Please transcribe every entry below exactly, without including the pictures.
■ ■ ■ ■ ■
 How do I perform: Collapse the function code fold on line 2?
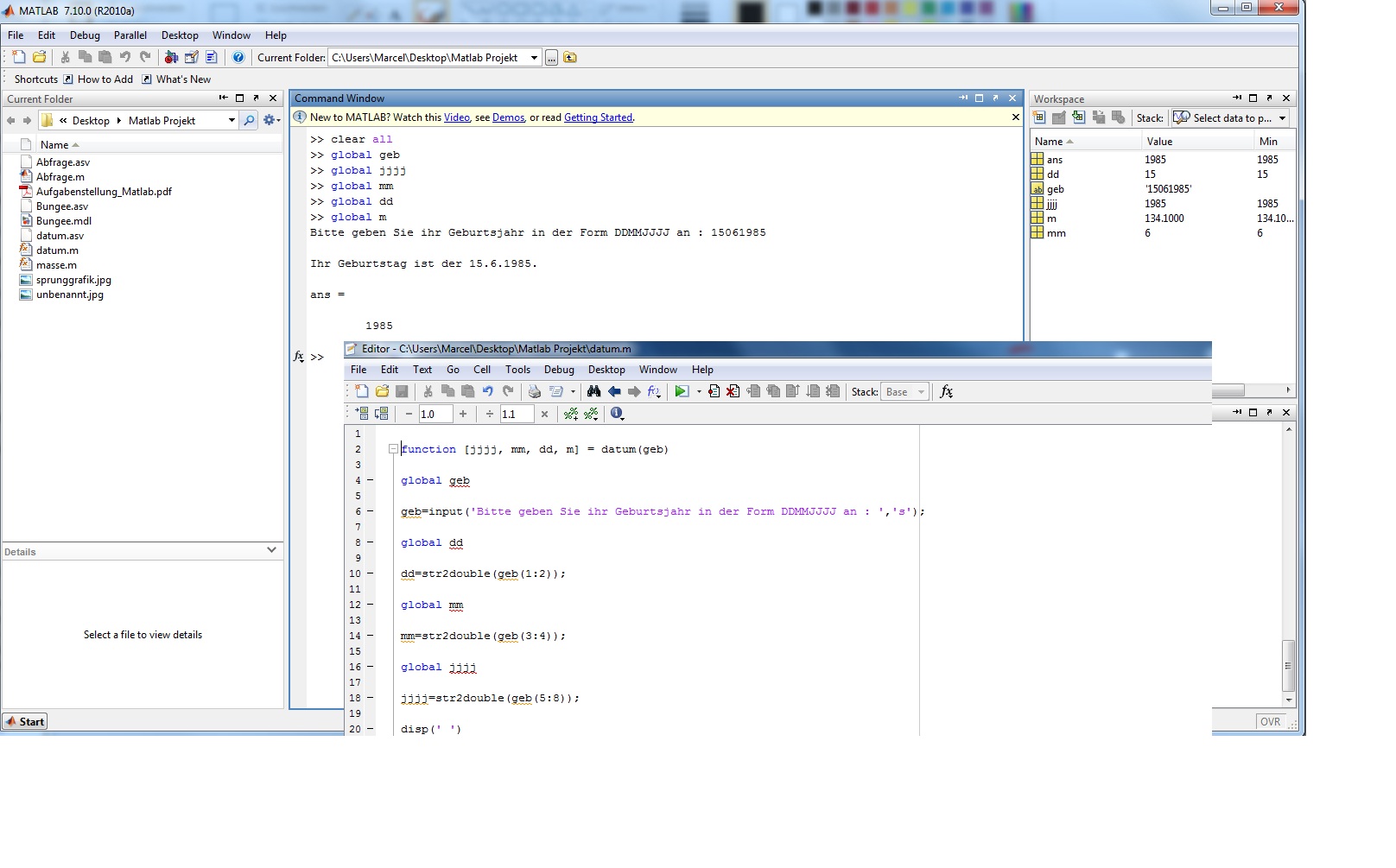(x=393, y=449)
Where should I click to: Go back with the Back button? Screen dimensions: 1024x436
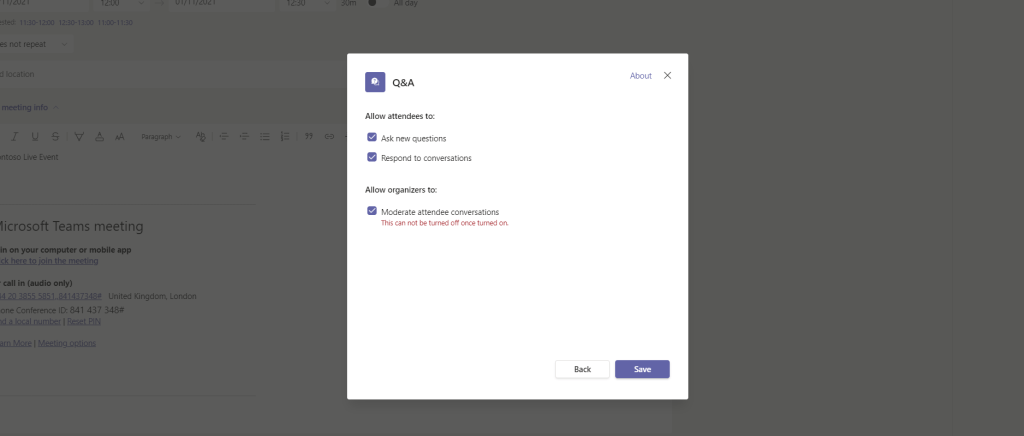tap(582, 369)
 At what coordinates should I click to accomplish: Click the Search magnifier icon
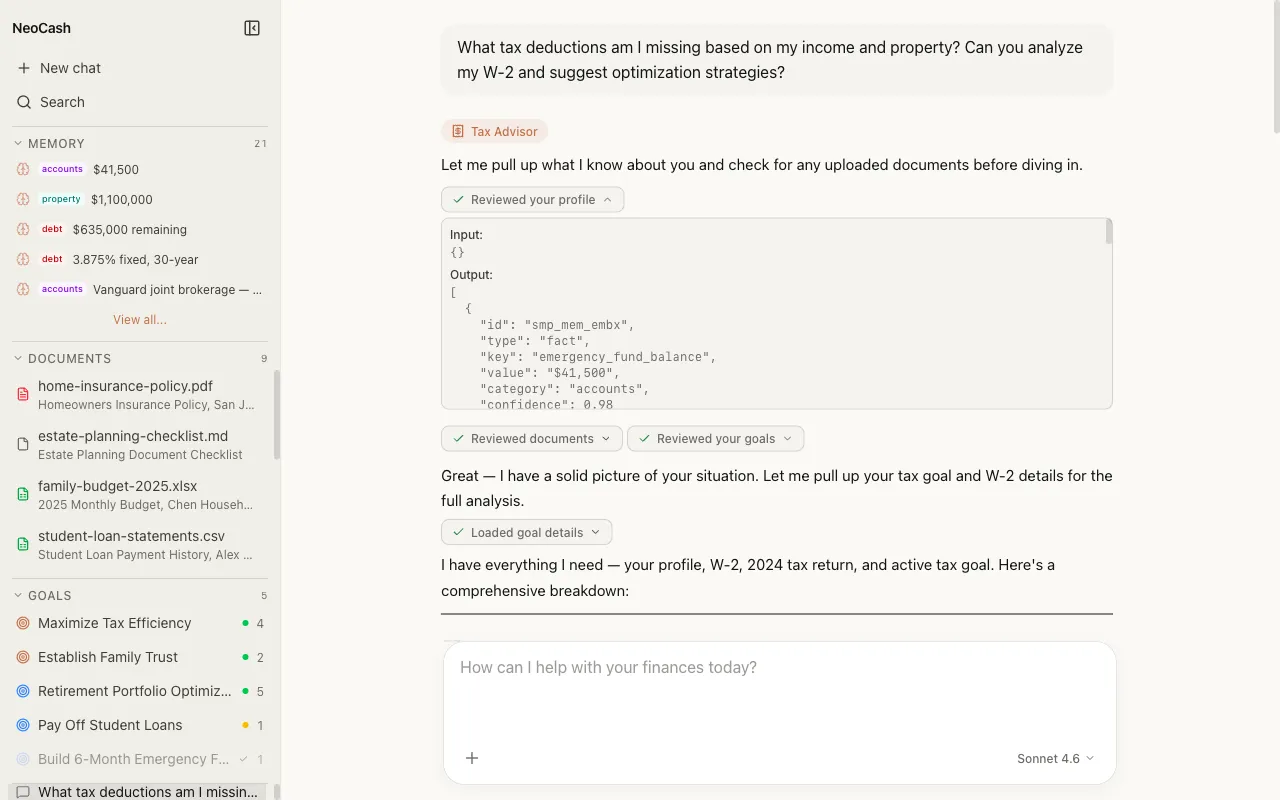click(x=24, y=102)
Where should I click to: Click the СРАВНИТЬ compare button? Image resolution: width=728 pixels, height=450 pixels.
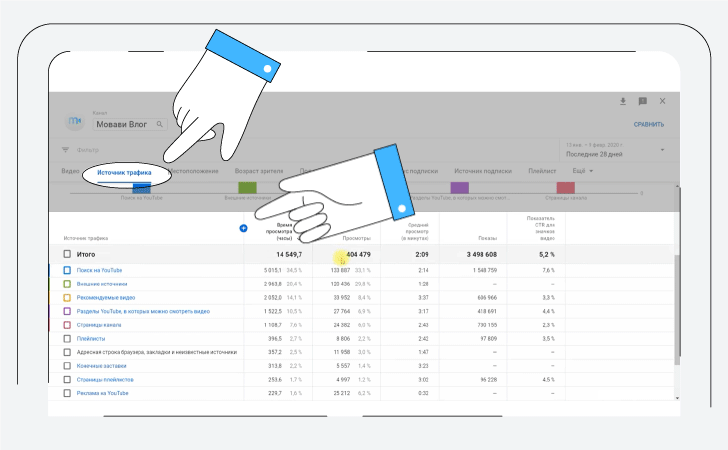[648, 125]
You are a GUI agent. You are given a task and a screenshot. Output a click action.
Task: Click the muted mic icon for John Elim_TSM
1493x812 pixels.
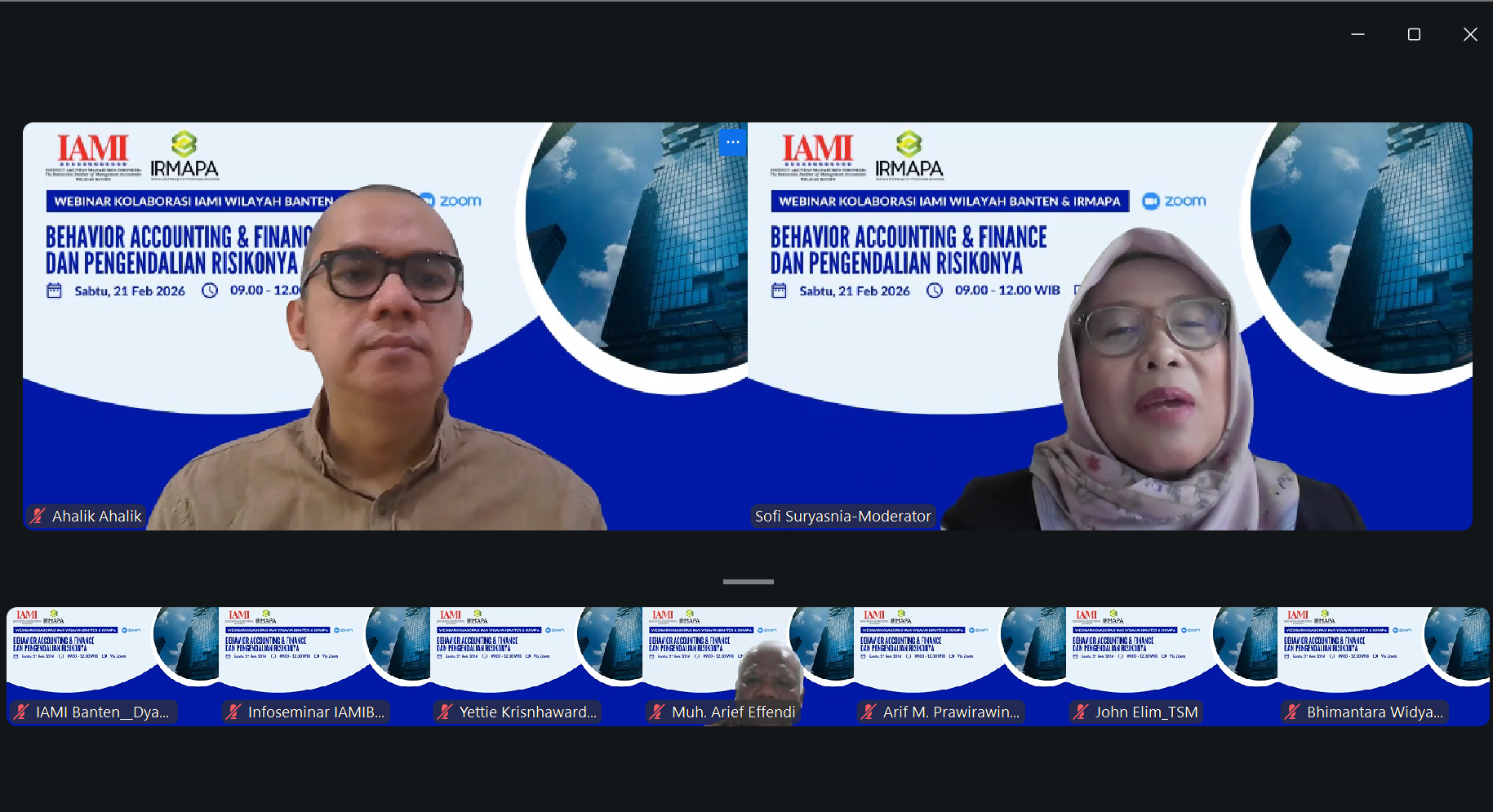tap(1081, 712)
■ ■ ■ ■ ■
• **Task solution**
 How do I perform: Collapse the function code fold on line 2?
(x=393, y=449)
Where should I click to: Go back with the Back button? Screen dimensions: 1024x436
tap(582, 369)
 At what coordinates should I click to accomplish: Click the Search magnifier icon
click(x=24, y=102)
Where should I click to: Click the СРАВНИТЬ compare button? Image resolution: width=728 pixels, height=450 pixels.
[648, 125]
You are a GUI agent. You are given a task and a screenshot. Output a click action.
Task: Click the muted mic icon for John Elim_TSM
1493x812 pixels.
tap(1081, 712)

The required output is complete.